Rayonier owns 1.6 million acres of timberland in the southeastern U.S. That’s conservatively worth $6 billion. Rayonier also owns roughly 400,000 acres in the Pacific Northwest, which at $2,000 an acre would be worth $800 million.
In the U.S. alone, that’s $6.8 billion worth of timberland. That ignores another half million acres in Australia and New Zealand. And it ignores Rayonier’s real-estate sales division and its “performance fibers” division, both of which generate just about as much operating income for Rayonier as timber sales.
Yet the stock market value of Rayonier is only about $3 billion.
RAYONIER’S TIMBERLANDS – LOCATION, LOCATION, LOCATION
*One tree represents 7,500 of Rayonier’s acres.
The stock market is valuing Rayonier at roughly $2,000 per U.S. acre, assuming all its other operations (Australia/New Zealand, real estate, and paper mills) are worthless.
There’s a reason Wall Street is valuing timberland companies, such as Rayonier, so cheaply… Here’s the logic: Housing starts are falling… lumber prices are correlated to housing starts… timber prices are correlated to lumber prices… and timberland prices are correlated to timber prices. Therefore, if housing tanks, timberland tanks. It makes some sense.
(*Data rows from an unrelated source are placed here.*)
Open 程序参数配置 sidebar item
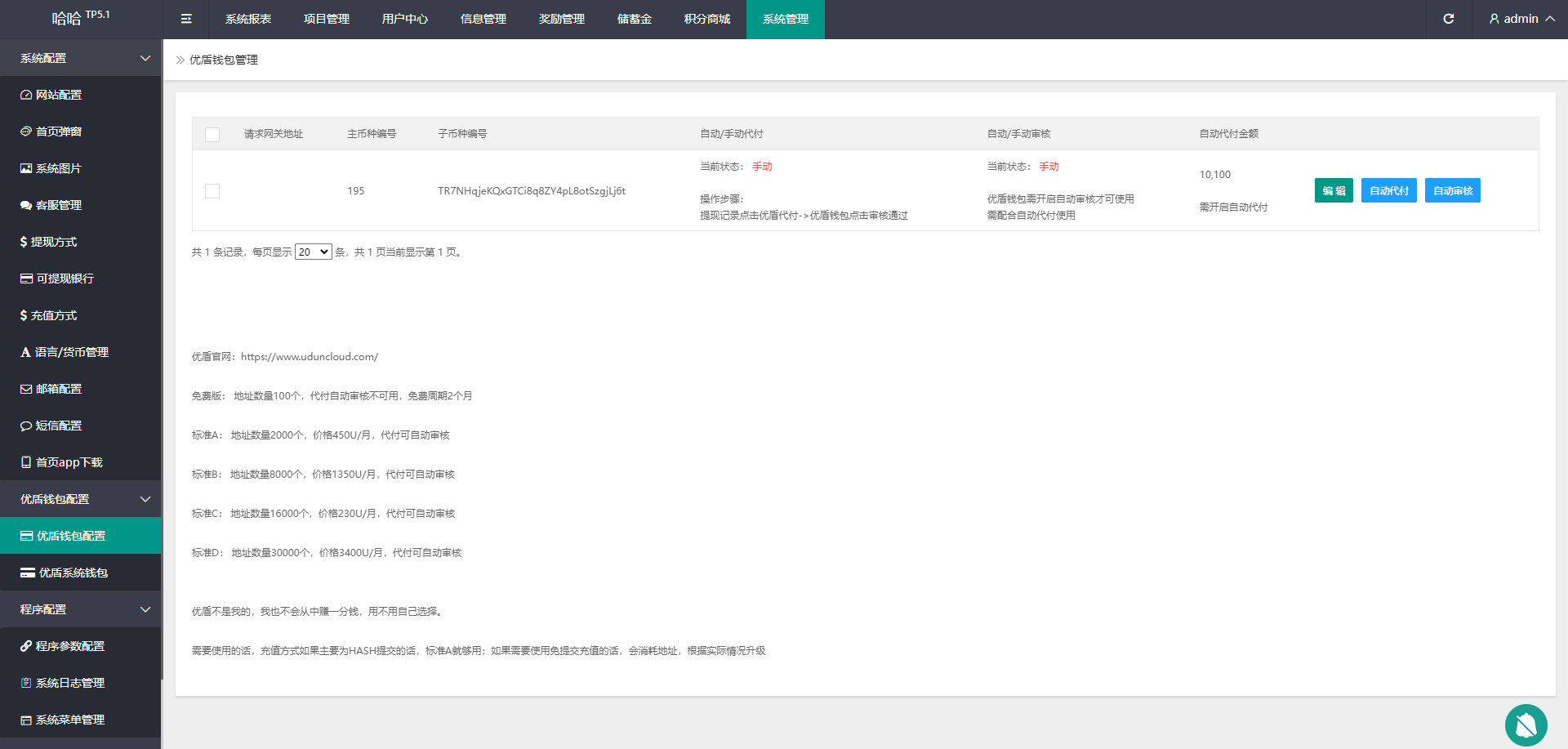 (70, 646)
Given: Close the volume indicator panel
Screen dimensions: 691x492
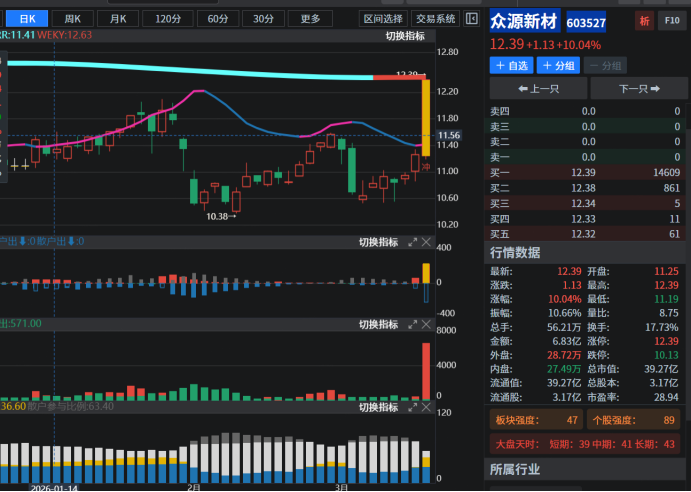Looking at the screenshot, I should (x=426, y=325).
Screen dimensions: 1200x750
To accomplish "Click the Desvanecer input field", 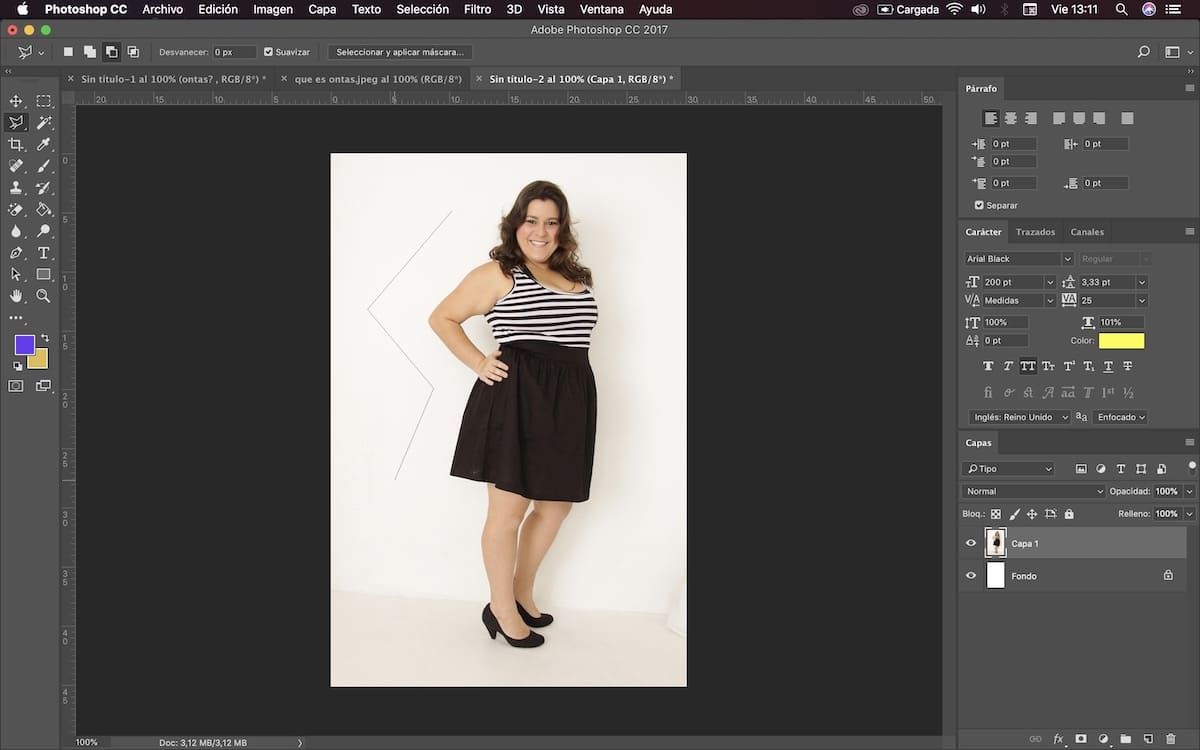I will tap(234, 52).
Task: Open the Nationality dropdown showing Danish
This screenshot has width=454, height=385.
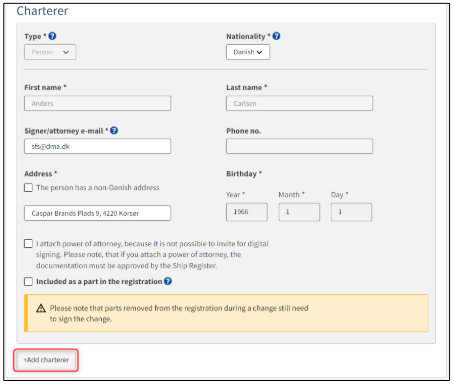Action: tap(248, 52)
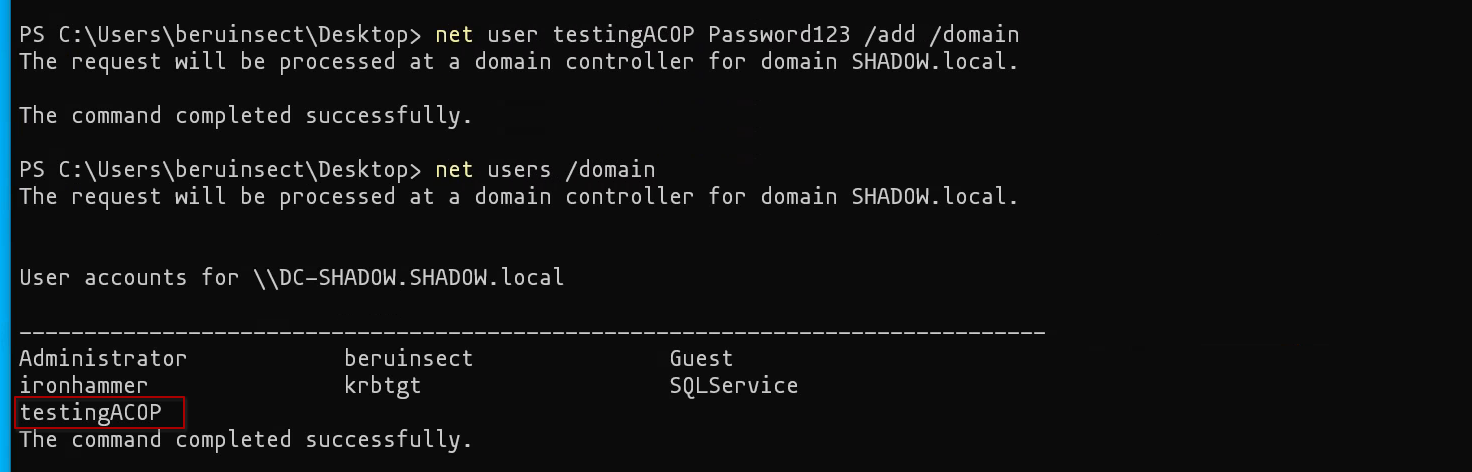Click the red-boxed testingACOP account
1472x472 pixels.
(x=90, y=412)
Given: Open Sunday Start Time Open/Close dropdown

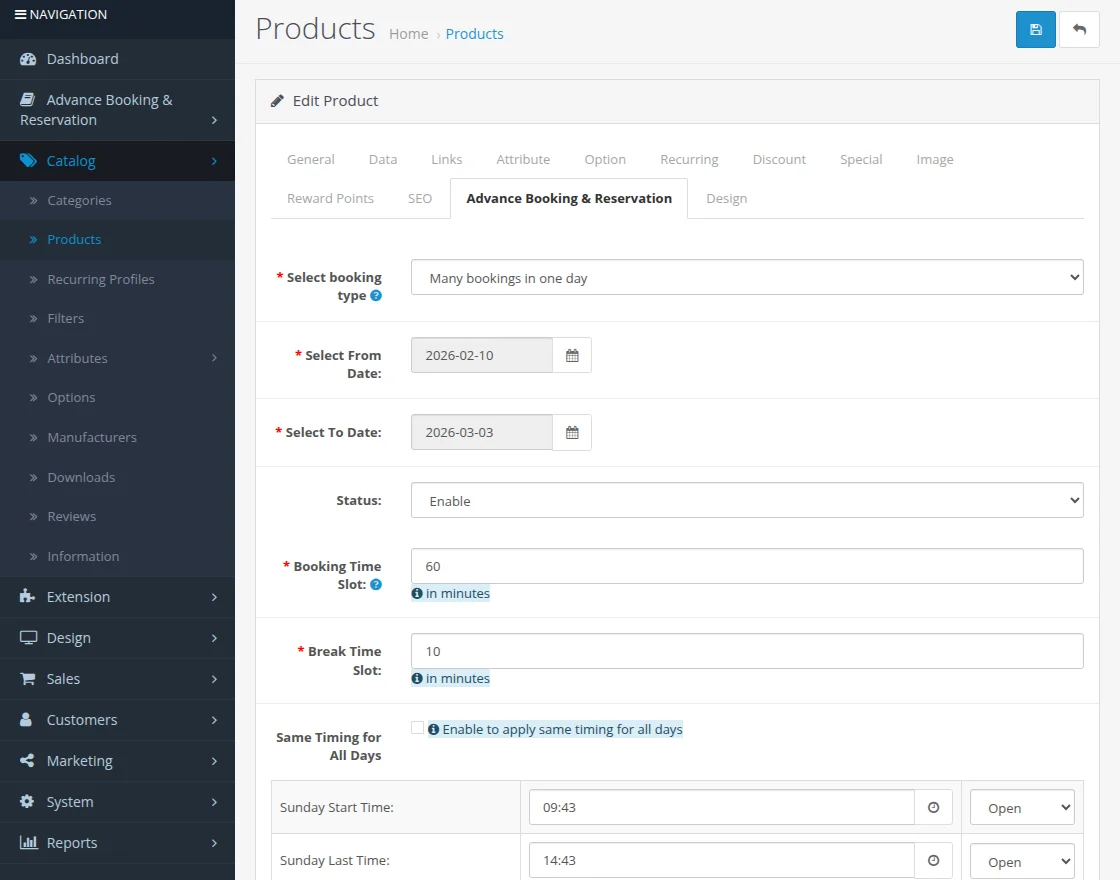Looking at the screenshot, I should [1021, 808].
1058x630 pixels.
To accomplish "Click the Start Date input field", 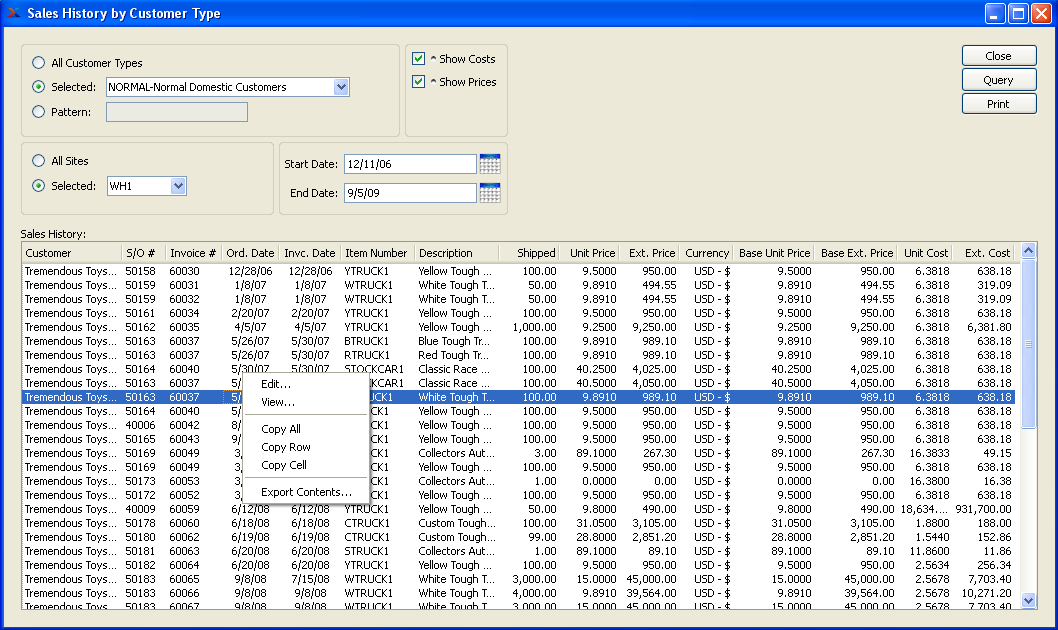I will 409,164.
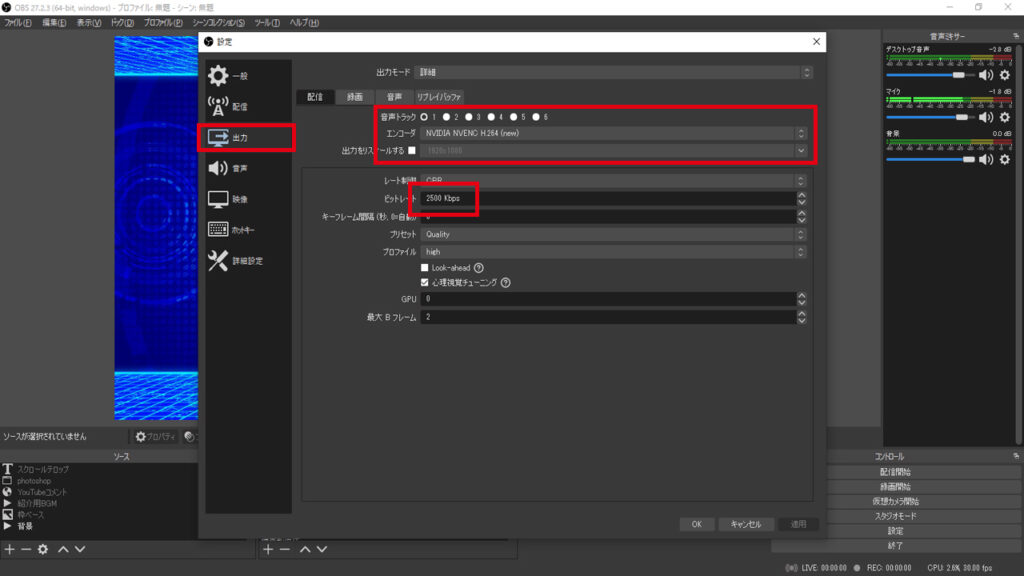Click the 適用 (Apply) button
Screen dimensions: 1024x576
pyautogui.click(x=798, y=523)
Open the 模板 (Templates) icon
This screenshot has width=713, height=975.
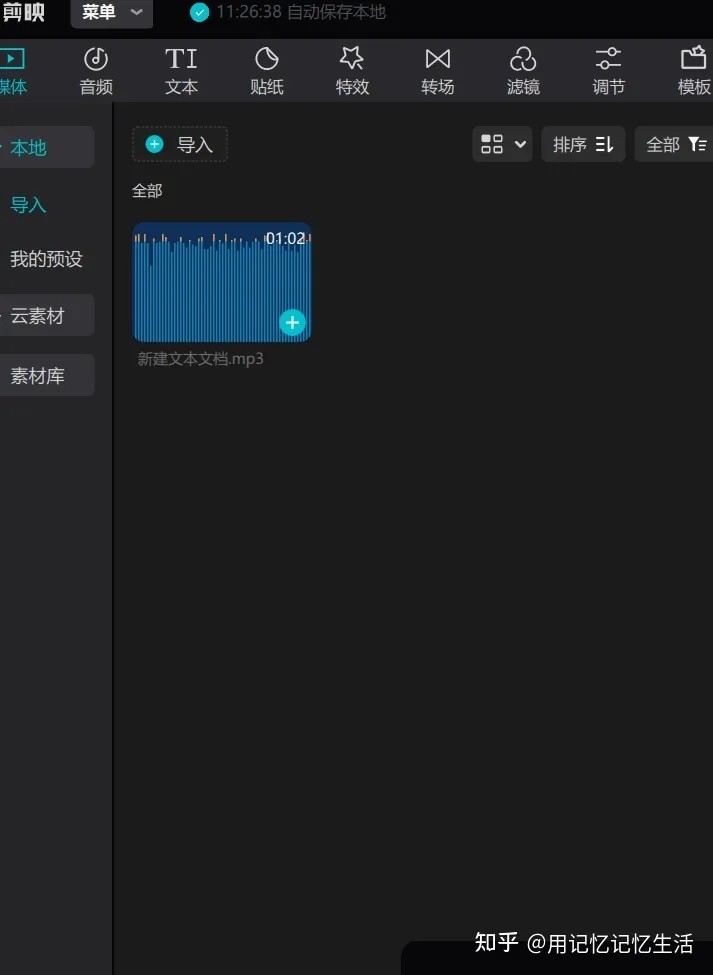click(x=693, y=59)
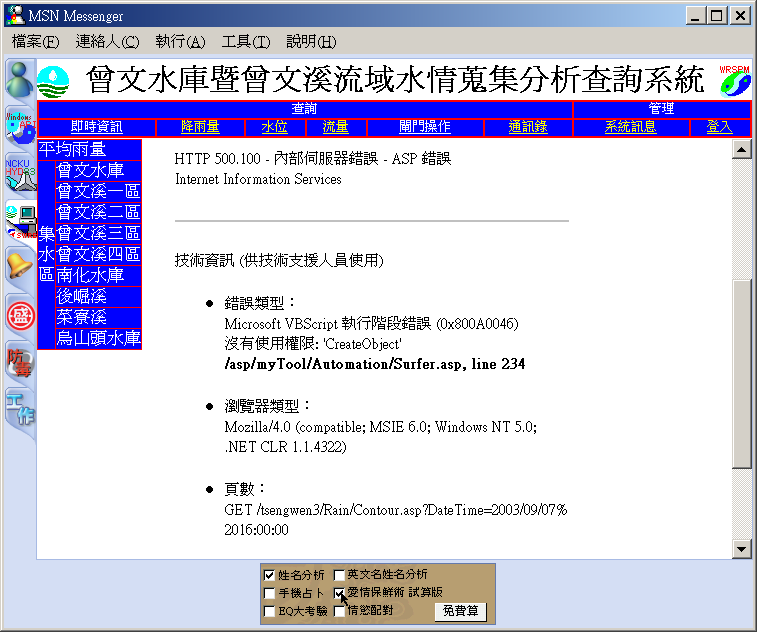Select 曾文溪三區 in the catchment list
The height and width of the screenshot is (632, 757).
98,233
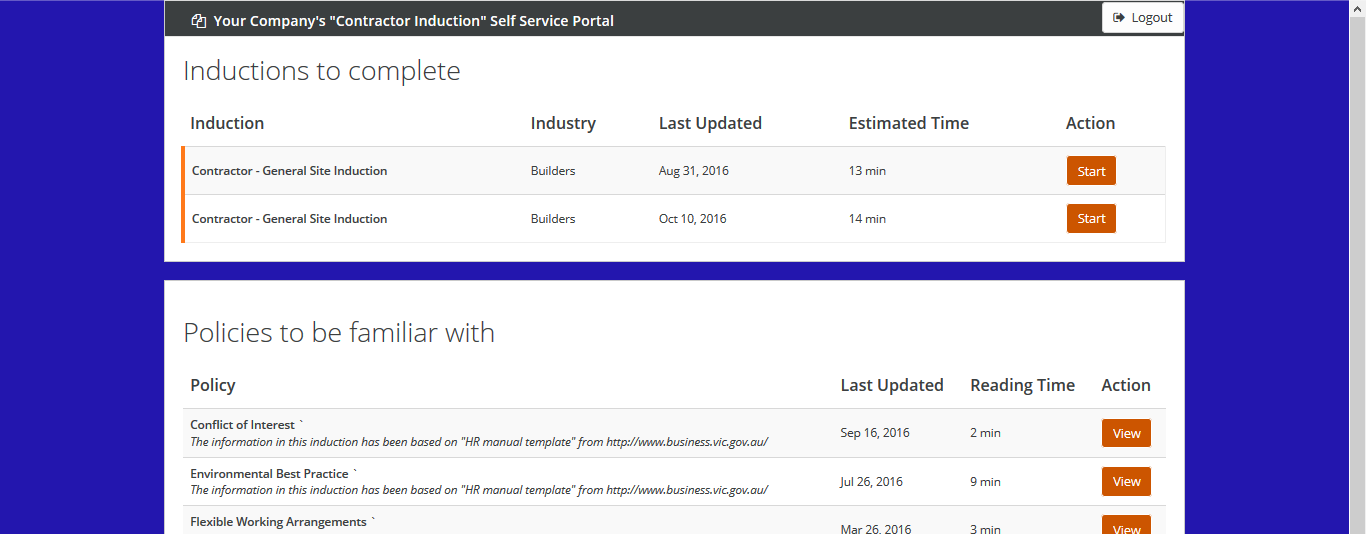
Task: Start the 13 min General Site Induction
Action: pos(1091,171)
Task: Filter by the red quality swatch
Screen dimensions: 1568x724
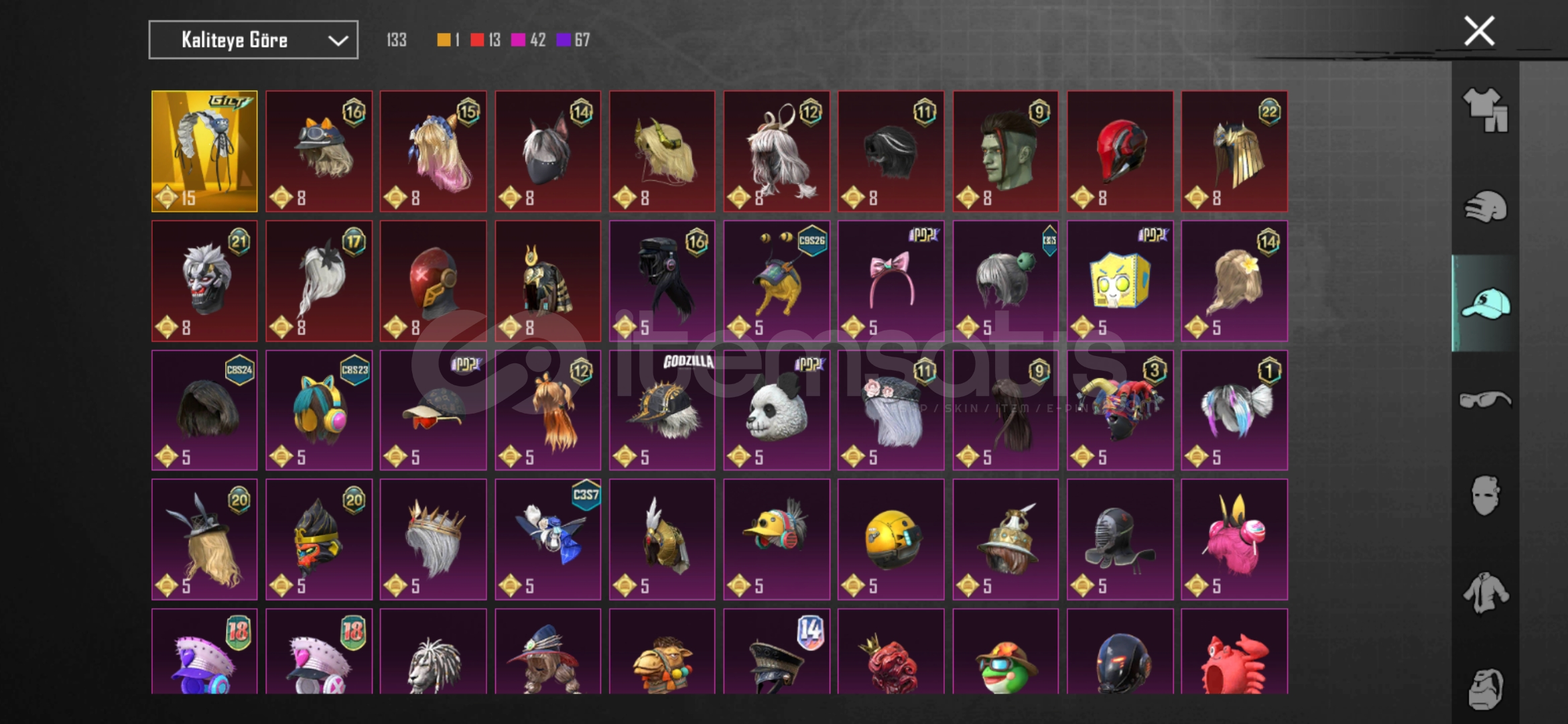Action: [x=477, y=40]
But is this stuff already priced into the market? At current prices, you earn a 5% dividend in Rayonier. And you own a fine asset that grows exponentially every year.
Rayonier, with a great portfolio of properties close to the beach in the southeastern U.S., is attractive. It gets much better...
There are ways to buy timberland through the stock market for less than $1,000 an acre (assuming all the other business operations are worthless).
It’s crazy to me that it’s cheaper to buy timberland “the easy way” (by buying stocks with large timberland holdings) than it is to buy timberland the hard way… by buying it outright yourself.
Wall Street doesn’t like timberland right now. Because of this, you’re able to buy timberland through the stock market at much cheaper prices than you could on your own.
This is an opportunity to consider. For contrarian investors, timberland stocks, such as Rayonier, are worth checking out…
Good investing,
Steve
Editor's note: Steve Sjuggerud is a regular contributor to DailyWealth, a free investment newsletter focused on the world's best contrarian opportunities. We write with a simple belief in mind: You don't have to take big risks to make big money with your investments.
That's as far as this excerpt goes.